[begin Working data]

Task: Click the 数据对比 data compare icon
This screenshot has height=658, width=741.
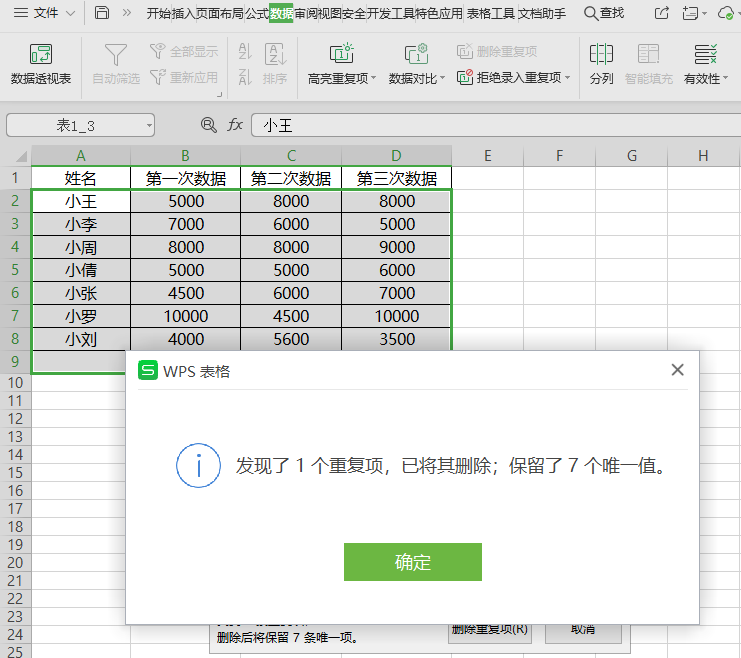Action: (416, 55)
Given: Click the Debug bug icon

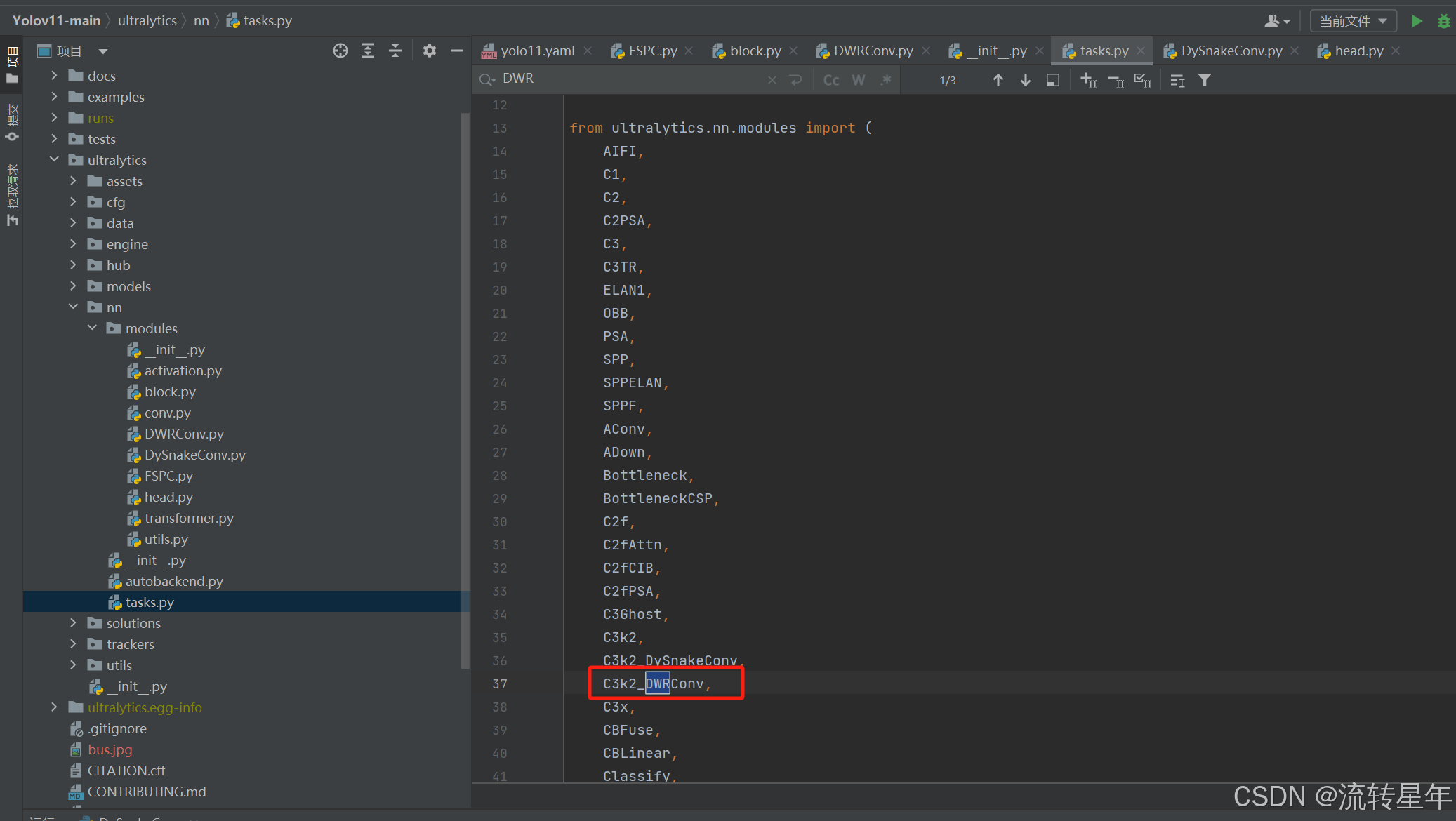Looking at the screenshot, I should click(x=1443, y=21).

[end Working data]

## Set task
Write out these lines as a numbered list, skipping any blank lines and leaving the pictures out.

## Final result
1. Task: Click the 数据对比 data compare icon
2. This screenshot has height=658, width=741.
3. Action: (416, 55)
4. Given: Click the Debug bug icon
5. Looking at the screenshot, I should click(x=1443, y=21).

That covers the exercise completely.